LoveLabradors · 16/03/2022 16:41

Cats can decline very quickly with kidney failure. You have given Petal a wonderful, long life. She does not sound like a well girl now at all. Your love and nurturing after the short but awful trauma she endured as a tiny kitten has been everything a little cat could ask for and more. All Petal has known is your love and friendship, and having her gently put to sleep will be your last great kindness and act of love for her. I really feel for you and your circumstances, it sounds tough. And grief for a pet is very real, as is the sadness of letting go too, go easy on yourself. Hoping for some brightness for you very soon. Gentle strokes to Petal.

CrunchyCarrot · 16/03/2022 16:42

I would say the best outcome for your kitty is that you (sadly) need to have her put to sleep, as the trauma of a change in owner would be terrible for her, even without considering what you have told us about her past and general nature.

Kidney failure is awful for them anyway, one of my last kitties had that and it's miserable, he's the one I was most comfortable with having him pts, even though I cried buckets. I knew he was unhappy even though he was very stoic.

Honestly it's the kindest thing to do. If the vet can come to your home to do it, even better. hugs

MindfulMarch · 16/03/2022 16:46

@GreenLadyBird5

(((HUG)))

I've had cats with kidney failure, they mask, they appear to rally around, but it's a long drawn out process & it's really difficult for them.

Even if you could find her the perfect home (if I didn't work I'd happily look after her for you & I'd love her loads, pander to her every whim that I could (diets become very restricted) she could sleep on my bed etc) she won't need to go to a rescue & she could bring all her stuff-you could visit if it wasn't too far for you etc) but it STILL wouldn't be the best thing for any elderly cat, let alone one with early trauma

Yes, if you weren't having to move, you could probably keep her alive for a few more months, but it really isn't kind. I deeply regret keeping my girl alive so long, but I was suffering a bereavement & I honestly felt she was rallying & getting better. She seemed happy until the very last minute, but she started losing her balance etc.

So, not sure how to say this kindly, but your situation might press you into doing the kindest thing for her xx

FlowerArranger · 16/03/2022 16:52

@GreenLadyBird5

Her quality of life right now is good. She can toddle around the house to her hearts content. She usually follows me around. She's quite lively when she's awake. Her fur is starting to look less perfect though & she's lost weight. I feel so Sad for my little companion.
I am so sorry, but based on your description, your cat's quality of life is not good.
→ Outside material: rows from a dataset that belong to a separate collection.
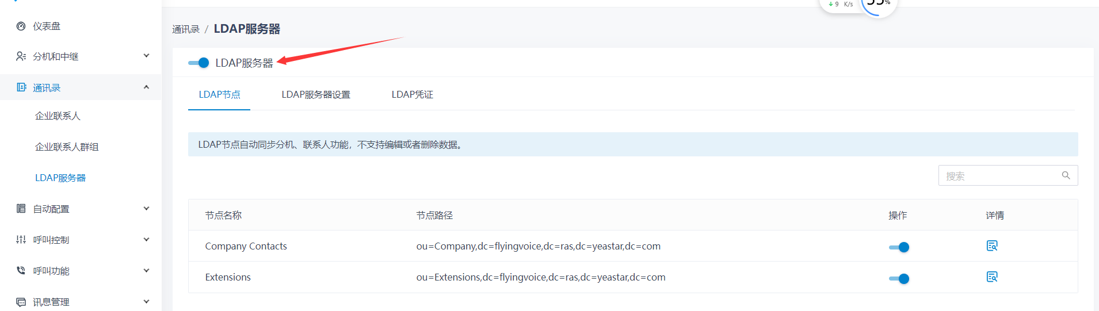This screenshot has width=1099, height=311.
Task: Collapse the 通讯录 menu chevron
Action: pos(146,87)
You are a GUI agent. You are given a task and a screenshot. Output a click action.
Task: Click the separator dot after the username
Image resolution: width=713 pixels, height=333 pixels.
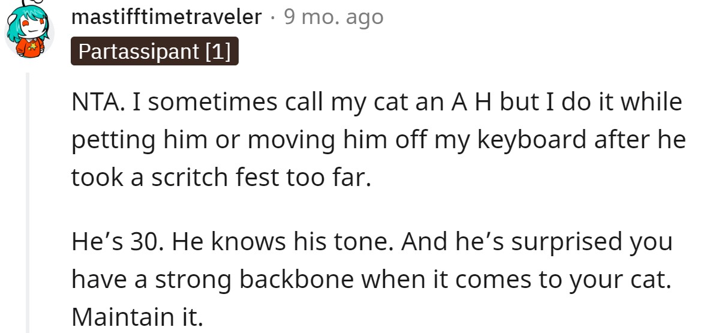click(x=273, y=18)

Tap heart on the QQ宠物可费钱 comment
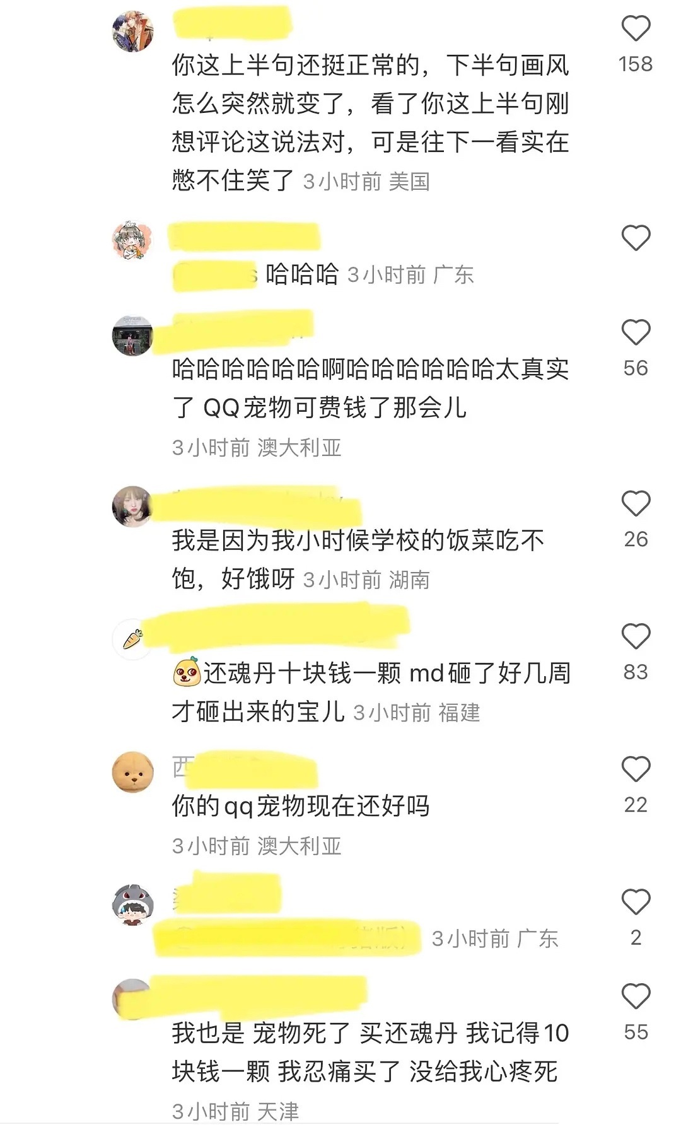tap(636, 332)
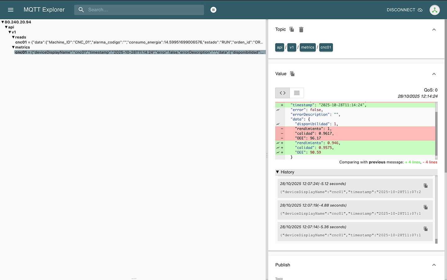Click the Search input field
This screenshot has height=280, width=447.
click(143, 10)
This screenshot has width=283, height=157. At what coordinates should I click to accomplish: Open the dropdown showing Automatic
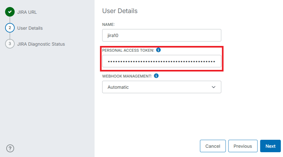pos(161,87)
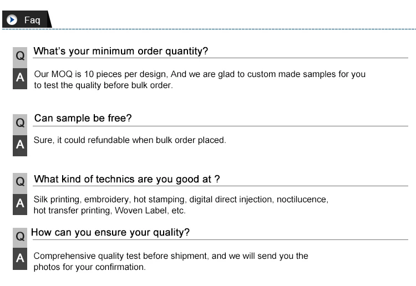The height and width of the screenshot is (286, 416).
Task: Click the A icon beside quality test answer
Action: click(x=20, y=258)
Read your OP again and ask yourself how YOU would feel if you were suffering these debilitating symptoms...

Cats are very good at masking their discomfort. Even purring doesn't necessarily mean they are content - they also purr to cope with pain and stress.

I had my beloved cat PTS when she was at a similar stage, even though I had the time and money to continue funding her treatment. It was just the right thing to do.

I have a lot of experience volunteering at shelters and fostering cats and I urge you to do the kind thing and let her go. Cats have no perception of the future, no bucket list of things to do before they go. She has had a good life, but it's time. Flowers

Extratoebeans · 16/03/2022 16:54

I honestly feel for you so much. Just wanted to add something that I experienced in terms of vets. My boy broke both hip joints on separate occasions. He was 2 and otherwise fit and healthy. One of the vets we saw offered to put him to sleep, even though after the surgery he would be absolutely fine. So I certainly don't think your vet would refuse with the conditions your girl has and they wouldn't judge you at all.

Do you know how long you have until you will be moving?

Subbaxeo · 16/03/2022 17:03

I’m so sorry for you. It’s a heartbreaking decision either way. What a fortunate cat she has been in having you as you have been having a loving companion. Please be kind to yourself when the time comes.